12. Rewrite StandardDetector with Composition-Based Logic#

Date: 2026-01-20

Status#

Accepted

Context#

The original StandardDetector implementation had several architectural issues:

  • DetectorController and DetectorWriter combined multiple concerns (arming, triggering, and data writing), so features like arming which was common between many areaDetectors was inherited in many controllers

  • Detector implementations required complex inheritance hierarchies

  • Trigger modes were inconsistently named and didn’t clearly convey their behavior

  • Detectors that read data from PVs were handled in a completely different way (StandardReadable) to those that wrote to files (StandardDetector)

  • There was no way to read signals from devices when calculating the deadtime

These issues made it challenging to implement new detectors and support advanced use cases like:

  • Detectors with multiple HDF writers for different ROIs

  • Detectors with mixed streaming and non-streaming outputs

  • Detectors that combine file writing with signal reading (e.g., stats plugins)

Decision#

We will restructure StandardDetector to use composition with three separate logic classes:

New Logic Classes#

  1. DetectorTriggerLogic - Handles trigger configuration

    • prepare_internal(num, livetime, deadtime) - Setup for internal triggering

    • prepare_edge(num, livetime) - Setup for external edge triggering

    • prepare_level(num) - Setup for external level (gate) triggering

    • prepare_exposures_per_collection(n) - Configure exposure averaging

    • get_deadtime(config_values) - Calculate detector deadtime

    • config_sigs() - Signals to include in read_configuration()

  2. DetectorArmLogic - Handles detector arming/acquisition

    • arm() - Arm the detector

    • wait_for_idle() - Wait for detector to become idle

    • disarm() - Disarm the detector

  3. DetectorDataLogic - Handles data production

    • prepare_single(detector_name) - Returns ReadableDataProvider for single-event data

    • prepare_unbounded(detector_name) - Returns StreamableDataProvider for streaming data

    • get_hinted_fields(detector_name) - Returns field names to hint

    • stop() - Stop data acquisition

Data Provider Classes#

  • ReadableDataProvider - For non-streaming data (appears in event documents)

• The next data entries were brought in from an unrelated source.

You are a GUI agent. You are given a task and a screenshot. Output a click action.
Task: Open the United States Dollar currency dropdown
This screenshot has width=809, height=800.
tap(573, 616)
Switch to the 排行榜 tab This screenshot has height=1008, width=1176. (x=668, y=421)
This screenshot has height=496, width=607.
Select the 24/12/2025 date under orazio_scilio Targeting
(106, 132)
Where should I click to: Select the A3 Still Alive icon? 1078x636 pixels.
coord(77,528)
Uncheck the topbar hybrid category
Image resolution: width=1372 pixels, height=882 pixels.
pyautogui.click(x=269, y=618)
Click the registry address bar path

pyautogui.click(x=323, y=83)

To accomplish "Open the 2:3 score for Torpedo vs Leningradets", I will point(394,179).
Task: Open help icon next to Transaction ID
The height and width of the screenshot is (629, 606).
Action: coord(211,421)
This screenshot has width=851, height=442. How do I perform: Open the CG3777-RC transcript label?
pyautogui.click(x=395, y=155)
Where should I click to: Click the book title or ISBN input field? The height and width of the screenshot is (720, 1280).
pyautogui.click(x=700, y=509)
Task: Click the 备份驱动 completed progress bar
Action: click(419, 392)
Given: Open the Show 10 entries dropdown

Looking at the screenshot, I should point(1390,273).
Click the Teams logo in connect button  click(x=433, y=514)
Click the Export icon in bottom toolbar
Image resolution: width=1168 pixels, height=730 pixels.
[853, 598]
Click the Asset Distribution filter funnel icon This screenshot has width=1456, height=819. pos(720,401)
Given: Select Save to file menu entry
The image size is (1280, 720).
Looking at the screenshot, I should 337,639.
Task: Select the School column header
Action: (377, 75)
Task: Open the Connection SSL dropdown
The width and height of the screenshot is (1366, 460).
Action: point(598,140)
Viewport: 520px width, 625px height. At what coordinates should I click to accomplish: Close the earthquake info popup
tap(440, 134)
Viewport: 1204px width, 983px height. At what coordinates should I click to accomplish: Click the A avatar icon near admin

    • make_datakeys() - Generate DataKey descriptions

    • make_readings() - Read current values

  • StreamableDataProvider - For streaming data (appears in StreamDatum documents)

    • make_datakeys(collections_per_event) - Generate DataKey descriptions

    • make_stream_docs(collections_written, collections_per_event) - Emit StreamAsset documents

    • collections_written_signal - Signal tracking write progress

Detector Changes#

StandardDetector now:

  • Accepts logic components via add_detector_logics(*logics) method

  • Accepts configuration signals via add_config_signals(*signals) method

  • Provides get_trigger_deadtime() to query supported triggers and deadtime if hardware triggerable

Updated TriggerInfo#

The TriggerInfo model is restructured with clearer semantics:

  • trigger: What type of triggering (INTERNAL, EXTERNAL_EDGE, EXTERNAL_LEVEL)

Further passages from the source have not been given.